WHAT IS ASKED:
Rewrite the lines below as a numbered list, leaving out any blank lines.

SUPPLIED DATA:
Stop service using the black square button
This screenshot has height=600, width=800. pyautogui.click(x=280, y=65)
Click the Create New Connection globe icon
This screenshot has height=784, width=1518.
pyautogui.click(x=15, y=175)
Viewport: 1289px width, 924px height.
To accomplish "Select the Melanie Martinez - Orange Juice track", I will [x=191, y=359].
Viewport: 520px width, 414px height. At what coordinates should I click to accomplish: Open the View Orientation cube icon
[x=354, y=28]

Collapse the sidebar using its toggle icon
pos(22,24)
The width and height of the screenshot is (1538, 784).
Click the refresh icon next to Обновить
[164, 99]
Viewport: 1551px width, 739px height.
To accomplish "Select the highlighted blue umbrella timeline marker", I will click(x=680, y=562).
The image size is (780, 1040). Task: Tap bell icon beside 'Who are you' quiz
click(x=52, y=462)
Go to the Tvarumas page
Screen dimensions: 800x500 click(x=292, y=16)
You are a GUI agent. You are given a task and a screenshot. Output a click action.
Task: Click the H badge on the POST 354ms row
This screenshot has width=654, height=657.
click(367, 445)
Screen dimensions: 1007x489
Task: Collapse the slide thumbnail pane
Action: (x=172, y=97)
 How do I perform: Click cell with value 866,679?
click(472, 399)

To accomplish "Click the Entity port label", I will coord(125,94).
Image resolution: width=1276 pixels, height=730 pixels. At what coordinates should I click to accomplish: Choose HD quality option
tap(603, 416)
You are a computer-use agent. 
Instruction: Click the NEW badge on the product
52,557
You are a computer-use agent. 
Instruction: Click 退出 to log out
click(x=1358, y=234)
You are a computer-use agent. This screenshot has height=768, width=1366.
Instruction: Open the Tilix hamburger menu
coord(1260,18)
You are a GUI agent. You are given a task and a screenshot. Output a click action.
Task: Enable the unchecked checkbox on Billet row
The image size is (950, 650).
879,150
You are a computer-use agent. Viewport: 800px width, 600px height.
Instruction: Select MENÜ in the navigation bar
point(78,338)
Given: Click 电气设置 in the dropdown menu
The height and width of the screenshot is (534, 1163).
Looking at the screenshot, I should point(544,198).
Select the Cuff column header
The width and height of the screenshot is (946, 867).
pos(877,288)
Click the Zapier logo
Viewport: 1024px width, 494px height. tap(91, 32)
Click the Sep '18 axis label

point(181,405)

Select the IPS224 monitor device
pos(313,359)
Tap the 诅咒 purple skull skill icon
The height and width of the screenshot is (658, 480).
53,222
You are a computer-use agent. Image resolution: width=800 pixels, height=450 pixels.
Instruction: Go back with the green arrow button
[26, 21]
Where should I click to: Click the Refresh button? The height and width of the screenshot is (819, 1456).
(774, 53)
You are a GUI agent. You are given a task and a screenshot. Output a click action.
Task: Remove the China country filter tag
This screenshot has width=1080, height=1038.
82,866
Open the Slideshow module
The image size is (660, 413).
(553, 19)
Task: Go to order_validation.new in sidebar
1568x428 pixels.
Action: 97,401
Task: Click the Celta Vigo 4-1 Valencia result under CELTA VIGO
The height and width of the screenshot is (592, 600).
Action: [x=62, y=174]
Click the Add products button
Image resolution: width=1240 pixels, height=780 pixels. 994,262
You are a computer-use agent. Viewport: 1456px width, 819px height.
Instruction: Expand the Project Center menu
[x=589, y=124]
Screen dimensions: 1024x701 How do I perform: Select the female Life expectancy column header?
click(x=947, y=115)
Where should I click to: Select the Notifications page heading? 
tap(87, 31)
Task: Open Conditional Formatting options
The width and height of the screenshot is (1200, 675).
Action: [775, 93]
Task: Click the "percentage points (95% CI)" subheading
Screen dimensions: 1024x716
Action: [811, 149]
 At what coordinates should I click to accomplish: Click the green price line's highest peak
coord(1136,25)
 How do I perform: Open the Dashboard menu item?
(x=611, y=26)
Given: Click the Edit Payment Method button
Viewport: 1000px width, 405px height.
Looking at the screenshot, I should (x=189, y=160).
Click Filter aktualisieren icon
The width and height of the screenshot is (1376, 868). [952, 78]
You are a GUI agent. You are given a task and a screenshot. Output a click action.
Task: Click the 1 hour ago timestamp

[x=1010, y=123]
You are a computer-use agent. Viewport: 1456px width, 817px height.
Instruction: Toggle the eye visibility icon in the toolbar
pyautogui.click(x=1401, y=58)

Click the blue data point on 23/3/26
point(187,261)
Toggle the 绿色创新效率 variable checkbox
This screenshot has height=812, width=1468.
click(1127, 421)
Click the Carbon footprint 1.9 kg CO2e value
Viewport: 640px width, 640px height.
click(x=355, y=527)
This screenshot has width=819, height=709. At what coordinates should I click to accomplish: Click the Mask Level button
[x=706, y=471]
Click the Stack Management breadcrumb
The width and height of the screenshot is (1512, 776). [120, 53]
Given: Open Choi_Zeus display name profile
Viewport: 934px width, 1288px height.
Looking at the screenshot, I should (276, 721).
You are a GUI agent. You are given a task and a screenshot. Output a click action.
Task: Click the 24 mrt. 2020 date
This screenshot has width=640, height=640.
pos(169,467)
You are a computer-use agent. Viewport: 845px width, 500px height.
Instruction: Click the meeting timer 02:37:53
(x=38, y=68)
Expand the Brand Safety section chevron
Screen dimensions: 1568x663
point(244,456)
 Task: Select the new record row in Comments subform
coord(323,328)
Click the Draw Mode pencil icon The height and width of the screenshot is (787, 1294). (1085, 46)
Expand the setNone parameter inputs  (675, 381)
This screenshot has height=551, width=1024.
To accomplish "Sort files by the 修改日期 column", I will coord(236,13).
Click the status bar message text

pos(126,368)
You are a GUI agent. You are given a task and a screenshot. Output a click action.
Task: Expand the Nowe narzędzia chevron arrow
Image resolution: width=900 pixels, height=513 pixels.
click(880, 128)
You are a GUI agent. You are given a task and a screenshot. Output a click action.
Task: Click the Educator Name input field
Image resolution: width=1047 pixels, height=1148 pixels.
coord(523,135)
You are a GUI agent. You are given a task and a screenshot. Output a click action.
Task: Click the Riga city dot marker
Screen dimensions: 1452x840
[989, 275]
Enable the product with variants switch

EXERCISE SOLUTION:
1. Stop service using the black square button
2. This screenshot has height=600, width=800. pyautogui.click(x=280, y=65)
3. Click the Create New Connection globe icon
4. This screenshot has height=784, width=1518.
5. pyautogui.click(x=15, y=175)
6. Viewport: 1289px width, 924px height.
7. To accomplish "Select the Melanie Martinez - Orange Juice track", I will [x=191, y=359].
8. Viewport: 520px width, 414px height. At what coordinates should I click to accomplish: Open the View Orientation cube icon
9. [x=354, y=28]
10. Collapse the sidebar using its toggle icon
11. pos(22,24)
12. The width and height of the screenshot is (1538, 784).
13. Click the refresh icon next to Обновить
14. [164, 99]
15. Viewport: 1551px width, 739px height.
16. To accomplish "Select the highlighted blue umbrella timeline marker", I will click(x=680, y=562).
17. The image size is (780, 1040). Task: Tap bell icon beside 'Who are you' quiz
18. click(x=52, y=462)
19. Go to the Tvarumas page
20. Screen dimensions: 800x500 click(x=292, y=16)
21. You are a GUI agent. You are given a task and a screenshot. Output a click action.
22. Task: Click the H badge on the POST 354ms row
23. This screenshot has width=654, height=657.
24. click(367, 445)
25. Screen dimensions: 1007x489
26. Task: Collapse the slide thumbnail pane
27. Action: (x=172, y=97)
28.  How do I perform: Click cell with value 866,679?
29. click(472, 399)
30. To accomplish "Click the Entity port label", I will coord(125,94).
31. Image resolution: width=1276 pixels, height=730 pixels. At what coordinates should I click to accomplish: Choose HD quality option
32. tap(603, 416)
33. You are a computer-use agent. 
34. Instruction: Click the NEW badge on the product
35. 52,557
36. You are a computer-use agent. 
37. Instruction: Click 退出 to log out
38. click(x=1358, y=234)
39. You are a computer-use agent. This screenshot has height=768, width=1366.
40. Instruction: Open the Tilix hamburger menu
41. coord(1260,18)
42. You are a GUI agent. You are given a task and a screenshot. Output a click action.
43. Task: Enable the unchecked checkbox on Billet row
44. The image size is (950, 650).
45. 879,150
46. You are a computer-use agent. Viewport: 800px width, 600px height.
47. Instruction: Select MENÜ in the navigation bar
48. point(78,338)
49. Given: Click 电气设置 in the dropdown menu
50. The height and width of the screenshot is (534, 1163).
51. Looking at the screenshot, I should point(544,198).
52. Select the Cuff column header
53. The width and height of the screenshot is (946, 867).
54. pos(877,288)
55. Click the Zapier logo
56. Viewport: 1024px width, 494px height. tap(91, 32)
57. Click the Sep '18 axis label
58. point(181,405)
59. Select the IPS224 monitor device
60. pos(313,359)
61. Tap the 诅咒 purple skull skill icon
62. The height and width of the screenshot is (658, 480).
63. 53,222
64. You are a computer-use agent. Image resolution: width=800 pixels, height=450 pixels.
65. Instruction: Go back with the green arrow button
66. [26, 21]
67. Where should I click to: Click the Refresh button? The height and width of the screenshot is (819, 1456).
68. (774, 53)
69. You are a GUI agent. You are given a task and a screenshot. Output a click action.
70. Task: Remove the China country filter tag
71. This screenshot has width=1080, height=1038.
72. 82,866
73. Open the Slideshow module
74. The image size is (660, 413).
75. (553, 19)
76. Task: Go to order_validation.new in sidebar
77. 1568x428 pixels.
78. Action: 97,401
79. Task: Click the Celta Vigo 4-1 Valencia result under CELTA VIGO
80. The height and width of the screenshot is (592, 600).
81. Action: [x=62, y=174]
82. Click the Add products button
83. Image resolution: width=1240 pixels, height=780 pixels. 994,262
84. You are a computer-use agent. Viewport: 1456px width, 819px height.
85. Instruction: Expand the Project Center menu
86. [x=589, y=124]
87. Screen dimensions: 1024x701 How do I perform: Select the female Life expectancy column header?
88. click(x=947, y=115)
89. Where should I click to: Select the Notifications page heading? 
90. tap(87, 31)
91. Task: Open Conditional Formatting options
92. The width and height of the screenshot is (1200, 675).
93. Action: [775, 93]
94. Task: Click the "percentage points (95% CI)" subheading
95. Screen dimensions: 1024x716
96. Action: [811, 149]
97.  At what coordinates should I click to accomplish: Click the green price line's highest peak
98. coord(1136,25)
99.  How do I perform: Open the Dashboard menu item?
100. (x=611, y=26)
101. Given: Click the Edit Payment Method button
102. Viewport: 1000px width, 405px height.
103. Looking at the screenshot, I should (x=189, y=160).
104. Click Filter aktualisieren icon
105. The width and height of the screenshot is (1376, 868). [952, 78]
106. You are a GUI agent. You are given a task and a screenshot. Output a click action.
107. Task: Click the 1 hour ago timestamp
108. [x=1010, y=123]
109. You are a computer-use agent. Viewport: 1456px width, 817px height.
110. Instruction: Toggle the eye visibility icon in the toolbar
111. pyautogui.click(x=1401, y=58)
112. Click the blue data point on 23/3/26
113. point(187,261)
114. Toggle the 绿色创新效率 variable checkbox
115. This screenshot has height=812, width=1468.
116. click(1127, 421)
117. Click the Carbon footprint 1.9 kg CO2e value
118. Viewport: 640px width, 640px height.
119. click(x=355, y=527)
120. This screenshot has width=819, height=709. At what coordinates should I click to accomplish: Click the Mask Level button
121. [x=706, y=471]
122. Click the Stack Management breadcrumb
123. The width and height of the screenshot is (1512, 776). [120, 53]
124. Given: Open Choi_Zeus display name profile
125. Viewport: 934px width, 1288px height.
126. Looking at the screenshot, I should (276, 721).
127. You are a GUI agent. You are given a task and a screenshot. Output a click action.
128. Task: Click the 24 mrt. 2020 date
129. This screenshot has width=640, height=640.
130. pos(169,467)
131. You are a computer-use agent. Viewport: 845px width, 500px height.
132. Instruction: Click the meeting timer 02:37:53
133. (x=38, y=68)
134. Expand the Brand Safety section chevron
135. Screen dimensions: 1568x663
136. point(244,456)
137.  Task: Select the new record row in Comments subform
138. coord(323,328)
139. Click the Draw Mode pencil icon The height and width of the screenshot is (787, 1294). (1085, 46)
140. Expand the setNone parameter inputs  (675, 381)
141. This screenshot has height=551, width=1024.
142. To accomplish "Sort files by the 修改日期 column", I will coord(236,13).
143. Click the status bar message text
144. pos(126,368)
145. You are a GUI agent. You are given a task and a screenshot. Output a click action.
146. Task: Expand the Nowe narzędzia chevron arrow
147. Image resolution: width=900 pixels, height=513 pixels.
148. click(880, 128)
149. You are a GUI agent. You are given a task and a screenshot. Output a click action.
150. Task: Click the Educator Name input field
151. Image resolution: width=1047 pixels, height=1148 pixels.
152. coord(523,135)
153. You are a GUI agent. You are given a task and a screenshot. Output a click action.
154. Task: Click the Riga city dot marker
155. Screen dimensions: 1452x840
156. [989, 275]
157. Enable the product with variants switch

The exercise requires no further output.